In March 2007, I had the opportunity to participate in a study trip to UNMIL’s Liberian operations organized by the German Association of the United Nations. The experience of visiting the war-torn country after more than twenty years was overwhelming. In the first few days in Monrovia, I managed to find AS, a close friend of former times, a medical student then, who had lived at our house in Liberia for about two years. Actually, AS is the father of AT, who was recently staying at my place in Berlin. AS had become a senior physician at the largest hospital of Monrovia city, that still appeared very war-damaged. It was a wonderful privilege to be invited by him and his wife several times to break out of the UN bubble of experts during my study trip and to join a Liberian family that had survived the war. Very sadly, later in 2014 AS was one of the first physicians who would succumb to an infection with the Ebola virus.
After returning to Germany, my PhD proposal “‘Local and National Ownership’ a Peace Policy Norm? UN Peacekeeping and Self-determination in Liberia” was accepted by the department of political science at the University of Darmstadt. In March 2008, I returned to Liberia and conducted twelve interviews with Liberian artists and intellectuals and with UN officials. While working on my thesis, at the invitation of small art and lecture events in Frankfurt, I continued to exhibit my growing photo archive of the UN mission. I tried to present the pictures and their legends as entry points for further investigation, which is why I also presented relevant books, scientific papers, films, literature, and art. I was not able to finalize the PhD project for several reasons, but my press photo archive finally covered the whole era of the UN mission in Liberia, and I presented it in 2018 as part of the event “Spotlights on Liberia 2003–2018,” which I conceptualized and organized at the Afrika Haus in Berlin.*
To me, exhibiting the photo series is crucial for encouraging contacts and communication and in striving for more knowledge and a better understanding. Interesting contacts and networks were established over time, and I eventually found myself being given a number of magazines and books that were published by a German/Liberian working group during the war in the 1990s—for inspection only—before they were handed over to the emerging postwar collection of the National Museum of Liberia. I saw that this material was relevant for Germany as well and insisted that digitalization could help share the knowledge contained in those books. This information would be very interesting for German researchers looking into the situation in Liberia, as well as for more general critical research about global politics, decolonizing politics, and global political representation (for example, regarding the United Nations itself as an organization).

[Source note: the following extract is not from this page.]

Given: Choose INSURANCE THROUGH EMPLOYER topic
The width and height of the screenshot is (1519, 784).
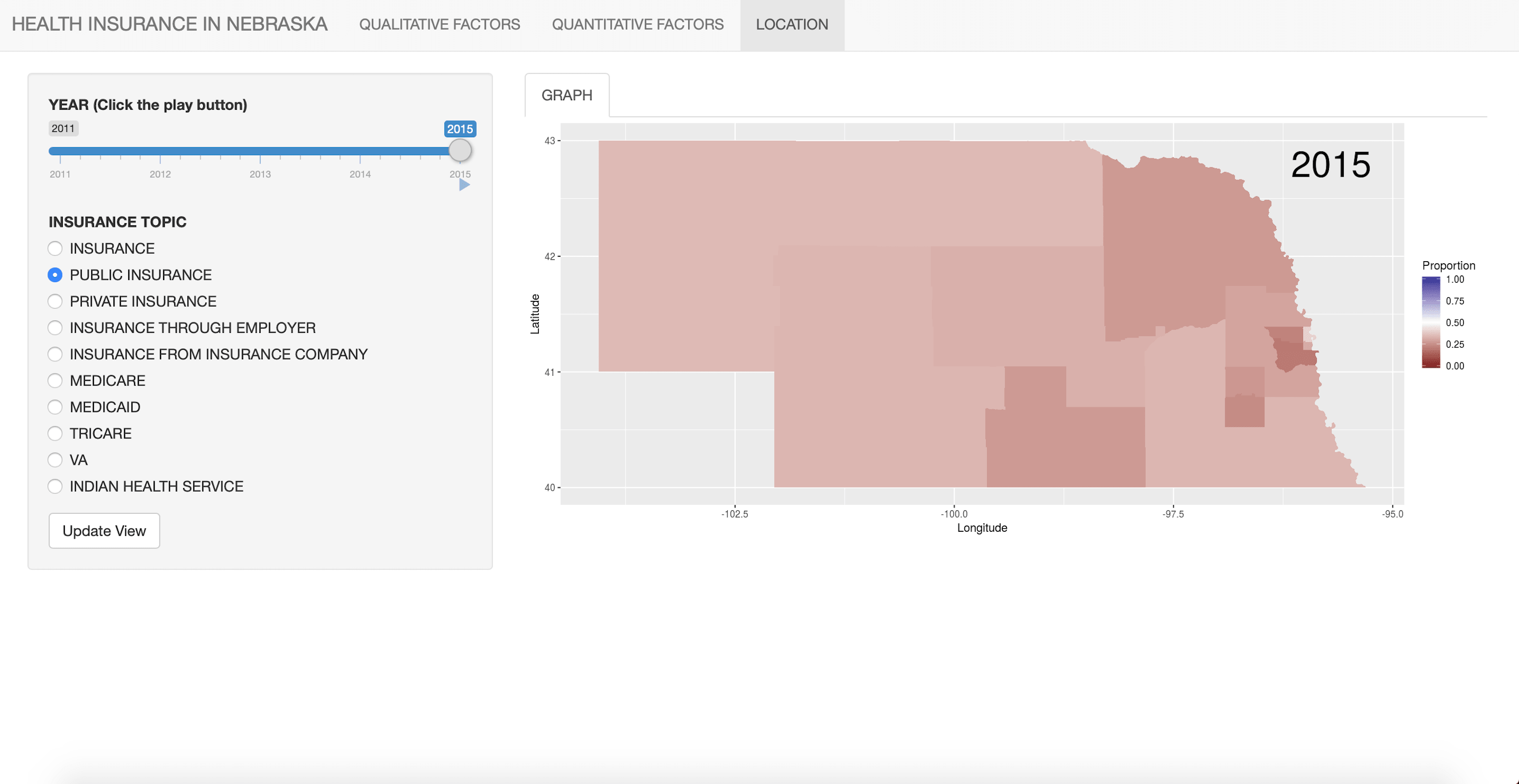Looking at the screenshot, I should 55,328.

Still, this very personal background raised one difficult question: is this archive of any objective interest at all? The few occasions on which I have presented it have not fully assured me of that, to be honest. Can a constantly growing sequence of German and international press photographs possibly tell a truly informative story about Liberia? Can these materials—even if contextualized well—be critically informative despite—or because of—their explicitness in showing an outsider “Western” perspective?
EB: If we are to understand this archive as embracing its biased positionality—a personal selection by you, materials predominantly chosen from German sources—what would you like its future value to be?
UK: I’d like for my archive to provoke a challenge, a complementation. It would be great to see thorough research on Liberian press archives and the publication of a comprehensive press photography collection—one produced outside and inside of Liberia.